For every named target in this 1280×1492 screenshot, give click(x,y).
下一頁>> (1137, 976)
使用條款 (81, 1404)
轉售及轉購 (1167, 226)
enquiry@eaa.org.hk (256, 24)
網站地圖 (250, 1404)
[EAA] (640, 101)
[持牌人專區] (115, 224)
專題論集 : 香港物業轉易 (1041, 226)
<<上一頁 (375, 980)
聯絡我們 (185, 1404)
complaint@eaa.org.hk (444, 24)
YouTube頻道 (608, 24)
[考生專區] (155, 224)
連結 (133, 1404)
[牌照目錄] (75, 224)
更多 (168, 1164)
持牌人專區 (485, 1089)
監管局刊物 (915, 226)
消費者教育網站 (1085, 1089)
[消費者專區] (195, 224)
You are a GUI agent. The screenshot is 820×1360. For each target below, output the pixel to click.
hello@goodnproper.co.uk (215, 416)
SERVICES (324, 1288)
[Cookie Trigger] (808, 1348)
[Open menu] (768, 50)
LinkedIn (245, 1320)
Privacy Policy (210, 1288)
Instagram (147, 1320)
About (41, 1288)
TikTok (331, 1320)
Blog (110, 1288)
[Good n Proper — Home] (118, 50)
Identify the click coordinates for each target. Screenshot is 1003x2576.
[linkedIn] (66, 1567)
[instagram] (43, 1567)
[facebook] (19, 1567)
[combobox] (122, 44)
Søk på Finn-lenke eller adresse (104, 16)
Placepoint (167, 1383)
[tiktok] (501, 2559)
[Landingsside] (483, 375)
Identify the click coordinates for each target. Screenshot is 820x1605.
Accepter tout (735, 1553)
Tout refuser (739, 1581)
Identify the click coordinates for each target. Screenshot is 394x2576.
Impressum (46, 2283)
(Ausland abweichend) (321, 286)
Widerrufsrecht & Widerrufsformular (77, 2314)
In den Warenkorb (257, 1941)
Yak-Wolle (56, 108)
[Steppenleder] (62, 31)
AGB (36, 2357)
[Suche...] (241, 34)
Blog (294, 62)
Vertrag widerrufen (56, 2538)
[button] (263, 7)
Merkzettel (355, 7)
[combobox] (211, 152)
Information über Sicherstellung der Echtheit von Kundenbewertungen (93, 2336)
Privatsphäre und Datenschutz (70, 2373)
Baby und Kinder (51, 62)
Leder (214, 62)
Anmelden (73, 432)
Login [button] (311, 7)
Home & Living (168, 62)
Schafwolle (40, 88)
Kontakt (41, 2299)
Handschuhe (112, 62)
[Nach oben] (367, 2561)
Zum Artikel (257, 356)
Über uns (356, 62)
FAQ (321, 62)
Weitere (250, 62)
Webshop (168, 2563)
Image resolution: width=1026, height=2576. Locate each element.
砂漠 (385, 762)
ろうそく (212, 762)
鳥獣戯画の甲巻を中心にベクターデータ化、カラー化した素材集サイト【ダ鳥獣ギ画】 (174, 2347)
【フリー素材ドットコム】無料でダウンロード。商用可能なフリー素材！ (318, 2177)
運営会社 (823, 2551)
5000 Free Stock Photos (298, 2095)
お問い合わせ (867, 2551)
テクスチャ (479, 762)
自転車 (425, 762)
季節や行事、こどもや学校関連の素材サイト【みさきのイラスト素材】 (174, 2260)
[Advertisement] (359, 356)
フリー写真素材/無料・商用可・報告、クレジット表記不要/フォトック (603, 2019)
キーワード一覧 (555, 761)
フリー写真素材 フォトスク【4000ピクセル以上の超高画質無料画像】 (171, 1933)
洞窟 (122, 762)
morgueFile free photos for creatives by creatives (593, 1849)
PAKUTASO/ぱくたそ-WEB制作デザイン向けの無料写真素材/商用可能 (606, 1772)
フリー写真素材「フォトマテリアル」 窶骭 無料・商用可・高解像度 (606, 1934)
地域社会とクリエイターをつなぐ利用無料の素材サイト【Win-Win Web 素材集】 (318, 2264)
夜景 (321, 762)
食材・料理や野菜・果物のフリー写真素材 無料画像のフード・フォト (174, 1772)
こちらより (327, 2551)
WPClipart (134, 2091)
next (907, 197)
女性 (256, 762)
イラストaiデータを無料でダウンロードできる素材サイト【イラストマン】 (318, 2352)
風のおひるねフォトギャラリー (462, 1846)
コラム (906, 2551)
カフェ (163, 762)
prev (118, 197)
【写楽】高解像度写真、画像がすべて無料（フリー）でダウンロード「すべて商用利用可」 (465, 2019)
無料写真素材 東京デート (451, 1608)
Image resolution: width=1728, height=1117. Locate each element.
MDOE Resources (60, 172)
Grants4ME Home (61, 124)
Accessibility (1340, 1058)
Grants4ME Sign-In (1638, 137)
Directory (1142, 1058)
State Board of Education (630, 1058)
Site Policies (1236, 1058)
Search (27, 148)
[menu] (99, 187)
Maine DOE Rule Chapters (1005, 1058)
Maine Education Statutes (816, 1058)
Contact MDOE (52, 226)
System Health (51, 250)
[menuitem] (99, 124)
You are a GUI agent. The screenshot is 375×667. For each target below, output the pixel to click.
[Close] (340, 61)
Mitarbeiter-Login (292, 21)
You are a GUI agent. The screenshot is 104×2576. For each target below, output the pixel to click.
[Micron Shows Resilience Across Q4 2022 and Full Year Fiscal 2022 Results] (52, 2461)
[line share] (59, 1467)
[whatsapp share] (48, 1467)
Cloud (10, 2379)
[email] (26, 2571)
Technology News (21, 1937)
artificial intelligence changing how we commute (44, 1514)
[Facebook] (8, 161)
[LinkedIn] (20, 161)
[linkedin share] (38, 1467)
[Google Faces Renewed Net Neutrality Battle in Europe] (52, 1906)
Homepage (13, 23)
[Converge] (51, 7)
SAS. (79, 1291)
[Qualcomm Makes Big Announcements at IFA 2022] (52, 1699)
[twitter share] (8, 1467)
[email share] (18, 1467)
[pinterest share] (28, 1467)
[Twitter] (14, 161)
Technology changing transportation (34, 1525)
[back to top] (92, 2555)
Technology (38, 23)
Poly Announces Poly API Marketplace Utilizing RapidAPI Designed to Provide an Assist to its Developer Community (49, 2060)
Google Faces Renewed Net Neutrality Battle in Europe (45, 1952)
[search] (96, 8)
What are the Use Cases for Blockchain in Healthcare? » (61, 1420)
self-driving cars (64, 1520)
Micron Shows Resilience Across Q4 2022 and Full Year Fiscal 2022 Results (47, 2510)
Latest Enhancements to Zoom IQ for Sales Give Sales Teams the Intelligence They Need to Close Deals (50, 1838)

☆ ☆ ☆

| WHAT IS EXPECTED |
Lines from the one containing "[line share] (59, 1467)" through the last line of the records, restated word for word: that is the whole response.

| TASK RESPONSE |
[line share] (59, 1467)
[whatsapp share] (48, 1467)
Cloud (10, 2379)
[email] (26, 2571)
Technology News (21, 1937)
artificial intelligence changing how we commute (44, 1514)
[Facebook] (8, 161)
[LinkedIn] (20, 161)
[linkedin share] (38, 1467)
[Google Faces Renewed Net Neutrality Battle in Europe] (52, 1906)
Homepage (13, 23)
[Converge] (51, 7)
SAS. (79, 1291)
[Qualcomm Makes Big Announcements at IFA 2022] (52, 1699)
[twitter share] (8, 1467)
[email share] (18, 1467)
[pinterest share] (28, 1467)
[Twitter] (14, 161)
Technology changing transportation (34, 1525)
[back to top] (92, 2555)
Technology (38, 23)
Poly Announces Poly API Marketplace Utilizing RapidAPI Designed to Provide an Assist to its Developer Community (49, 2060)
Google Faces Renewed Net Neutrality Battle in Europe (45, 1952)
[search] (96, 8)
What are the Use Cases for Blockchain in Healthcare? » (61, 1420)
self-driving cars (64, 1520)
Micron Shows Resilience Across Q4 2022 and Full Year Fiscal 2022 Results (47, 2510)
Latest Enhancements to Zoom IQ for Sales Give Sales Teams the Intelligence They Need to Close Deals (50, 1838)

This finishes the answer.